Cicadas have always been apart of my life. Growing up in Brazil we caught and played with both the insects and their shed exoskeletons. Ugly and loud, they were just scary enough to be intriguing. I associated cicadas with hot weather and wrongly assumed they were a tropical insect. The North American variety has evolved to survive ice ages, cold summers and glaciers. It stays underground for 13 or 17 years before emerging in the heat of the summer to develop flight and reproduce. I don't encounter many, but after finding one among my bean plants, I started to find their discarded shells everywhere, especially on my grape vine.
Now I am very attached to my garden. We read, "For where your treasure is, there your heart will be also." (Matt 6:21) Well, my garden is my treasure, and I have put all my heart (to say nothing of my sweat and quite a bit of my money) into it. I justify the time I spend gardening as being healthy for both my mind and body, as well as being something that grounds me and helps me to feel settled in small town Minnesota. I love to gaze out at my flowers through the window, and take a walk in the garden in the early morning. I enjoy watering and pruning, planting and replanting. If I have been away, I can hardly wait to come home and see what has grown, or started to flower. I check the grapes and tomatoes for ripeness, catch my breath over the sight of a small frog or kaleidoscope of butterflies, mourn over an abandoned egg, and celebrate the discovery of a new (to my knowledge) species of plant or animal.
On social media I watch my friends take off, on their way to an overseas post. My sons prepare to move, go back to school and start a new job. Not me. I am concentrating on the fact that it is apple-pie-time and plans to can tomato chutney. Could I move on, and leave my garden? That is a difficult question. I still remember the stress of moving each August to start a new job in a new country with all the packing and paperwork. It was exciting until it got stressful. Just as I think I'll just stay put and enjoy my garden, I find the cast-off skin of the cicada. It was willing to leave even its skin behind as it ventured upward and onward. I notice also that everything in my garden is in motion, ready to move on. The flowers bloom, then go to seed; the cucumbers fade away exhausted; the butterfly takes one sip and moves on; the squirrels never look relaxed; the old is gone and the new growth appears.
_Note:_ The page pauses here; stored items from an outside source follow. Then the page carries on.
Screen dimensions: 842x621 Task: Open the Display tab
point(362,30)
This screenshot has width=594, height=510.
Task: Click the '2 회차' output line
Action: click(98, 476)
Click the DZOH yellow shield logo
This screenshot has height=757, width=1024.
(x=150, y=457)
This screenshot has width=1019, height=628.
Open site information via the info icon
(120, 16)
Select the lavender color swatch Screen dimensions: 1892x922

I get all excited about a new project and just need another pot, tool or bag of soil. As I am unloading the car I see my neighbor out in his yard. He was born in the house and has
lived there for 78years. He is making a fire, burning away the old growth. We chat as he sees me hauling dirt, "You still farting around out here?" I tell him that we pulled down a tree house and old apple tree, and now I need more. He misunderstands my feelings and suggests we pull the old creamery building down too. "It's an eyesore." NOoooo! My reaction is quite emotional. I don't want to lose that old building, just as I didn't want to lose the apple tree I made pies from, or the tree house my sons played in as little boys. It's not that I have a hard time giving up the past, I just hate it when someone bursts my bubble. Eventually the old building will fall down, and I will probably never own a winery, or make lots of money. or write a book, or retire on a Greek island. That is the stuff of movies, magazines and Instagram accounts. They are not realistic or healthy dreams, they are just baggage to leave behind. I can settle with less.
Life is a garden and I dig in to a new life in Minnesota where it's all about the land in season.